**What you should do**: The answer must consist of each line below that contains the word "computer", copied in full.

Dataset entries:
- - -

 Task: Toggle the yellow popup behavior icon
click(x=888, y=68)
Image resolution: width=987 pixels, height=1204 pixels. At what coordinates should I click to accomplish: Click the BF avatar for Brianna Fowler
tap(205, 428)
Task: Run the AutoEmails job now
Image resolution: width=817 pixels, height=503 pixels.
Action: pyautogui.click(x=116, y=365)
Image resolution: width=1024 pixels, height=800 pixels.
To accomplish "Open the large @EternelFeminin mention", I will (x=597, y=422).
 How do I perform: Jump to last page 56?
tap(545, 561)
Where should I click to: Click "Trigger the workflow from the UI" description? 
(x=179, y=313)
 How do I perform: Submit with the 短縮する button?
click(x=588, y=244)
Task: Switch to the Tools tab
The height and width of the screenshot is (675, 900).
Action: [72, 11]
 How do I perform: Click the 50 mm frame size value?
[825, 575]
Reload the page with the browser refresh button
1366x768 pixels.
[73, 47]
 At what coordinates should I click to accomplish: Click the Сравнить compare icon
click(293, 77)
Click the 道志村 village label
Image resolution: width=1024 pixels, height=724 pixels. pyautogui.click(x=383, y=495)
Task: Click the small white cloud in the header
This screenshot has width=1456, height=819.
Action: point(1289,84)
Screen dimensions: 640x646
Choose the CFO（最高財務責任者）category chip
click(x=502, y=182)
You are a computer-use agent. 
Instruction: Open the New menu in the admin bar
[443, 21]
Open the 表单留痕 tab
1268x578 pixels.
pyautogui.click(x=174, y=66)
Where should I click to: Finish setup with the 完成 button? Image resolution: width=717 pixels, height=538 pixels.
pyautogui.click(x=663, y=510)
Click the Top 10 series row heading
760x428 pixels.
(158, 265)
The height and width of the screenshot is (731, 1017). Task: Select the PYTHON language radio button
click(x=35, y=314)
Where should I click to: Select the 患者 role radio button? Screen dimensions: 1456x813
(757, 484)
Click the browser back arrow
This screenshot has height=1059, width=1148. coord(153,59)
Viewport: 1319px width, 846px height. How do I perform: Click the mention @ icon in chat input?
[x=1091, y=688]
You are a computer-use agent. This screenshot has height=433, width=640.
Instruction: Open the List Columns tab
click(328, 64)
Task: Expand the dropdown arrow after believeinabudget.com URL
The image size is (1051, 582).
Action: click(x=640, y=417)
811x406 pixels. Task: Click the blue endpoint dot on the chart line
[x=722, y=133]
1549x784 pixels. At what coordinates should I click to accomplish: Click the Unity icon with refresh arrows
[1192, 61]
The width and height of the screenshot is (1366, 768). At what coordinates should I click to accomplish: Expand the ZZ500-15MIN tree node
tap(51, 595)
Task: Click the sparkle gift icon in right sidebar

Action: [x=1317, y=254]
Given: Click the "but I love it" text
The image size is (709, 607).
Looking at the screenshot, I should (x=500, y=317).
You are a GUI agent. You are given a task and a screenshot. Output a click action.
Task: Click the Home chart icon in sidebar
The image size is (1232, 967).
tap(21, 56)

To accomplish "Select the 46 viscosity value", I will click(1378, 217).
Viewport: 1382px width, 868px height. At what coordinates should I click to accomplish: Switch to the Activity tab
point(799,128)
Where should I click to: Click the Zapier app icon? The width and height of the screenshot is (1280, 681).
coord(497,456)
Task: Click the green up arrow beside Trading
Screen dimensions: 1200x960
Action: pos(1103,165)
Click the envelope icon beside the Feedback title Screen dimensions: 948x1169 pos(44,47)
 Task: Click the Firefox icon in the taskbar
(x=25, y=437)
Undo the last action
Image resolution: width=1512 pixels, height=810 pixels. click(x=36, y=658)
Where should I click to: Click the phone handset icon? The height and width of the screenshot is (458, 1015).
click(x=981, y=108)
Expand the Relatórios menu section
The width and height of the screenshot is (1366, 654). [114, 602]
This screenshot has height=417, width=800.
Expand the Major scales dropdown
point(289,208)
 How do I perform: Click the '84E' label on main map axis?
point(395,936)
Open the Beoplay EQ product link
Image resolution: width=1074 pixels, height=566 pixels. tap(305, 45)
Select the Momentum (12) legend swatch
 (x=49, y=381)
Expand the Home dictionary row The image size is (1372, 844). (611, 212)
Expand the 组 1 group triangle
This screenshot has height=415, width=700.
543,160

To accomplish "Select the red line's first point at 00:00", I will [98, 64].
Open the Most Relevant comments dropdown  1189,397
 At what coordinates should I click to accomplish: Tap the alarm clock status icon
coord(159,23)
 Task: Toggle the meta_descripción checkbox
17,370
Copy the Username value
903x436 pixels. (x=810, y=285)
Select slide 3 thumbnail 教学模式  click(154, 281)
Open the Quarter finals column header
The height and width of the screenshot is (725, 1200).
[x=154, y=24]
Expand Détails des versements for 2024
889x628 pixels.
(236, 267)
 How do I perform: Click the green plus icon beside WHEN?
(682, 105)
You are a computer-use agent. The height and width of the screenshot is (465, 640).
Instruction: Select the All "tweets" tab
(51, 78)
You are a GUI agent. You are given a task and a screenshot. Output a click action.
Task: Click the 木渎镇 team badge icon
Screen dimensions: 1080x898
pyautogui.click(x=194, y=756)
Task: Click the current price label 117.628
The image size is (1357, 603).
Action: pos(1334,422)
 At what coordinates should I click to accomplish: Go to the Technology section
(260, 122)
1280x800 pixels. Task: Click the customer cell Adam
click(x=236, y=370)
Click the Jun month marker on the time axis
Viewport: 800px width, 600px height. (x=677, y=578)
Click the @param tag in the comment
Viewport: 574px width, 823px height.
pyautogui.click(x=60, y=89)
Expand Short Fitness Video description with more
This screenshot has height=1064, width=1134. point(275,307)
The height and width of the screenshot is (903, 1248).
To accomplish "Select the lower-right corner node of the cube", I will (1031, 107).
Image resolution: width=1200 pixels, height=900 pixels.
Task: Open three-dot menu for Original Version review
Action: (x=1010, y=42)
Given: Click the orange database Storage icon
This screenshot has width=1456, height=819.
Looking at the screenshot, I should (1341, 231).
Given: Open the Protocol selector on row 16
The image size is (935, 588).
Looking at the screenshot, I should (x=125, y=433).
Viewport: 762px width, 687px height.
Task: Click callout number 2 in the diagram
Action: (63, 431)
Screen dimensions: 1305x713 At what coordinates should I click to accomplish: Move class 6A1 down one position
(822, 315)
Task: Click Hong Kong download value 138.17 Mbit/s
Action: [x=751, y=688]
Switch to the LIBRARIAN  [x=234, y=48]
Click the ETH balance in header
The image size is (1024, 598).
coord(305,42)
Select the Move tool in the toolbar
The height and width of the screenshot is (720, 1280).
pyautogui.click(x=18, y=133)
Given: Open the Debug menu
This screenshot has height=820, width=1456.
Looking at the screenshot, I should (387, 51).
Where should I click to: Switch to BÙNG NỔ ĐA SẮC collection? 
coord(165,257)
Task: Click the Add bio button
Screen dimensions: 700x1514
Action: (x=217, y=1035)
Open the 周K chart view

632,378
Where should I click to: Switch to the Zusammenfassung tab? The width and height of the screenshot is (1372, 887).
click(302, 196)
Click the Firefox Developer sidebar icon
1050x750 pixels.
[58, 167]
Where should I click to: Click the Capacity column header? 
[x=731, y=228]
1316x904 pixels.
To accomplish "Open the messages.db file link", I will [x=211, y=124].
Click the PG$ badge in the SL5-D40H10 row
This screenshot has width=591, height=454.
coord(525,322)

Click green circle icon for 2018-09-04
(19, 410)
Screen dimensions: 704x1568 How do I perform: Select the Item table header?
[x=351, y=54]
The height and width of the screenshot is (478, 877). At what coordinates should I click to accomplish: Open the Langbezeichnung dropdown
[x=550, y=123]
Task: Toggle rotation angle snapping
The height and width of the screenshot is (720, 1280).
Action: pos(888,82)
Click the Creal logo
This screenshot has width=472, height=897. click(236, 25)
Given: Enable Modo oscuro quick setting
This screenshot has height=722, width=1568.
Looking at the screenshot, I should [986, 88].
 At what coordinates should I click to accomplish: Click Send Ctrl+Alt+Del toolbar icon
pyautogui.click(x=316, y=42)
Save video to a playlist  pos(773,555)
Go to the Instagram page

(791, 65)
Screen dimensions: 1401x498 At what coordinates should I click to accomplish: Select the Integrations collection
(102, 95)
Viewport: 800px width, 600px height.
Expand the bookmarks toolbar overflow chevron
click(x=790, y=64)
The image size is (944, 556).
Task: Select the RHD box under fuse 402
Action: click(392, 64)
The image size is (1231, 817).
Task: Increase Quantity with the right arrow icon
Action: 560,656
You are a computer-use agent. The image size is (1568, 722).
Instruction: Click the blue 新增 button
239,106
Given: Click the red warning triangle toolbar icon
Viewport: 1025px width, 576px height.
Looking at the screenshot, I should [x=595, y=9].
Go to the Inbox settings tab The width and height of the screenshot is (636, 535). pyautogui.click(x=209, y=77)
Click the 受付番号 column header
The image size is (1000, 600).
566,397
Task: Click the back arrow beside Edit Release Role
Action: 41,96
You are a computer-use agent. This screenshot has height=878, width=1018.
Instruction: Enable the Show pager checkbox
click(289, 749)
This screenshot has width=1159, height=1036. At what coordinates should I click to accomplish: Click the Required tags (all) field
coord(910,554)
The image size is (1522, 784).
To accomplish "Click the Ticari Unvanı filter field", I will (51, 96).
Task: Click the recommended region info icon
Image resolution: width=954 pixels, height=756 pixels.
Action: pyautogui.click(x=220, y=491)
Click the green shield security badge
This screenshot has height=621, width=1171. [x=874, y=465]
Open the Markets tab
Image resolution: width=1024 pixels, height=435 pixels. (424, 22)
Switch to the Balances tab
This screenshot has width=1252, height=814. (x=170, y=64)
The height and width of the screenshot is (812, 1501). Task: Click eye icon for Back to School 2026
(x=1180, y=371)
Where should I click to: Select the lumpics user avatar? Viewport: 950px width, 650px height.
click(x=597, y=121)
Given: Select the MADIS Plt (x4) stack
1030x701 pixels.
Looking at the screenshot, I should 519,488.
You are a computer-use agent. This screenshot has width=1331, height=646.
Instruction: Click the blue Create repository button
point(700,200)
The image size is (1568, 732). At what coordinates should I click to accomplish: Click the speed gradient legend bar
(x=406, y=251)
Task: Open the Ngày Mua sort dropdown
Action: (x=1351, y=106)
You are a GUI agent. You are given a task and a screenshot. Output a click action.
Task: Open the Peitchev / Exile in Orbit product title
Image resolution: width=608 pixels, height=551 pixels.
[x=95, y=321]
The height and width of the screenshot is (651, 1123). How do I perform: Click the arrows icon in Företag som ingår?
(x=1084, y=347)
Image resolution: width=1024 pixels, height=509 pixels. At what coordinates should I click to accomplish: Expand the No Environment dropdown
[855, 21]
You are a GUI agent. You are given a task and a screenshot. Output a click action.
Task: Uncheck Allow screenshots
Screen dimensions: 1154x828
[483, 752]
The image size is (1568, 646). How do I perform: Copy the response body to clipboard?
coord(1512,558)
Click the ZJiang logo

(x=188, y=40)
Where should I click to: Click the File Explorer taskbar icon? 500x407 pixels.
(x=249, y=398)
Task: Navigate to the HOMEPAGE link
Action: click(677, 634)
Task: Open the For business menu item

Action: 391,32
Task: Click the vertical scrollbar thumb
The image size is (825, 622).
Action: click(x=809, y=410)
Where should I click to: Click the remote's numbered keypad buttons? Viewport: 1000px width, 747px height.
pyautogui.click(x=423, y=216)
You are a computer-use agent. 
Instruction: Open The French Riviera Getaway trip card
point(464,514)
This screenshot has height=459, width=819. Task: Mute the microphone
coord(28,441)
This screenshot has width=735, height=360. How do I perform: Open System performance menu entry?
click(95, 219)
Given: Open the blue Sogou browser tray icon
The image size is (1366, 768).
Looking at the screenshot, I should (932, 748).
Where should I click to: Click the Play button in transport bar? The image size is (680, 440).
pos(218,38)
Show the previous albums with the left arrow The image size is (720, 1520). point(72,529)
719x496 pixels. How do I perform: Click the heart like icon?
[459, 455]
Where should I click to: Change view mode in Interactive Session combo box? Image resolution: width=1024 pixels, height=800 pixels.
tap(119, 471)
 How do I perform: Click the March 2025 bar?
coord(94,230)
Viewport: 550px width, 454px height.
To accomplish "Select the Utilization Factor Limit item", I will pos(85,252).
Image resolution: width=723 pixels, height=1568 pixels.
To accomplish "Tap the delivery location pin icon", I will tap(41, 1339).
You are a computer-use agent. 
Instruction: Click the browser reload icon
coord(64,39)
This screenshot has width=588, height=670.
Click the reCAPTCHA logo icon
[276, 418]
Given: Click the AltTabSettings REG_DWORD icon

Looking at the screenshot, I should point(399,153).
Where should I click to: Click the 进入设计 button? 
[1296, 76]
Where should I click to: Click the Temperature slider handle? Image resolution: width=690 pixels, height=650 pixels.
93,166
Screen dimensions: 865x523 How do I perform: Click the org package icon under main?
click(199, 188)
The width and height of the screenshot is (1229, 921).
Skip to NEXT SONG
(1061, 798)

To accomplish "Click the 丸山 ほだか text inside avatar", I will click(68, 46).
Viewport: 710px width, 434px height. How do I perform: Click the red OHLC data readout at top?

- - -

**Task solution**:
You are a computer-use agent. 
You are a computer-use agent. This screenshot has height=433, width=640.
You are a computer-use agent. The height and width of the screenshot is (465, 640).
You are a computer-use agent. The image size is (1568, 722).
You are a computer-use agent. This screenshot has height=878, width=1018.
You are a computer-use agent. This screenshot has width=1331, height=646.
You are a computer-use agent. 
You are a computer-use agent. 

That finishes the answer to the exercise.